A common conversation in my classes

ME: Here’s what the writer is doing.

Student who paid attention in high school English: I disagree.

ME: You’re wrong. Here’s why. [NOTE, in case my tenure committee is reading this: I say this very kindly, taking advantage of a teachable moment, making sure that the student understands that his/her participation is valued and feels both validated and enlightened.]

STUDENT: My HS English teacher said there are no wrong answers about literature as long as you can defend your ideas.

ME: Your HS English teacher was wrong. There are plenty of wrong answers about literature. What your teacher meant was that there are also plenty of defensible potentially right answers too.


STUDENT: So are you saying there are wrong answers in literature and that my HS English teacher, who was my personal role model and who died last week after a heroic bout with cancer, was wrong about everything?


ME: I’m sure your teacher was a remarkable person.

STUDENT: A remarkable person who was wrong about everything.

ME: Probably not about everything.


ME: Just about this thing.

[At this point, some people are crying in the back of the classroom.]

ME: Let’s move on, shall we?


Dear HS English teachers,

Please stop teaching my future students wrong (read: oversimplified) stuff. They get enough of that from TV.


Jonathan Frey

the guy who will have them as college freshmen


  • Melissa says:

    I’m curious, as a non-teacher- what kind of grossly oversimplified stuff are they coming in with?

    • Jonathan Frey Jonathan Frey says:

      Oh, there are a range. The most insidious oversimplification about literature is the one I mention here, that, since lit is open to interpretation, all interpretations, however ill-informed, are equally valid. This usually morphs toward something more like “no wrong answers in English class!”, which, besides being untrue, is counter-productive in class discussions.

      There are others, less insidious, about grammar or composition: always this, never that. Never use personal pronouns in academic writing. Always repeat your thesis in the conclusion. Verbs are action words. That kind of thing.
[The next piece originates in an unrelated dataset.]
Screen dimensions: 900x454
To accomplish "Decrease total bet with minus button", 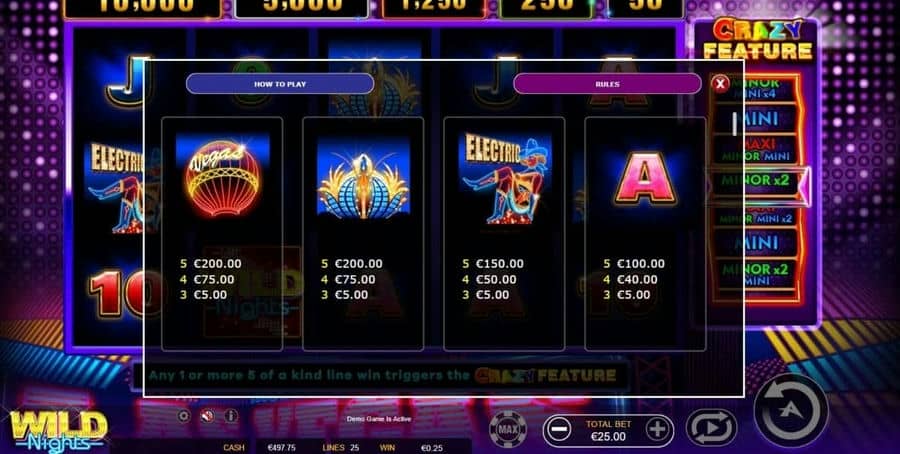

It means that some 100-level college classes have to do lots of un-teaching.

      But, to be fair, it’s also an oversimplification (and an easy out) to blame your students’ problems on whoever taught them last, to pass the buck on back. And, more importantly, too much emphasis on correcting these more minor fallacies does run the risk of preferring ideas over people, a point that I try to bring out subtly toward the end of the post.

  • Cathie Smathie says:

    “At this point, some people are crying in the back of the classroom”
    HA! If only I had this kind of emotional affect on my students!

    I’m afraid to say it, but I often foster the “no wrong answers” attitude, but I then play the part of herder. I’ll herd their answers/insights in a new direction.

    • Jonathan Frey Jonathan Frey says:

      This probably means that you’re a gentler and more patient person that I am. I’m not a terribly effective herder.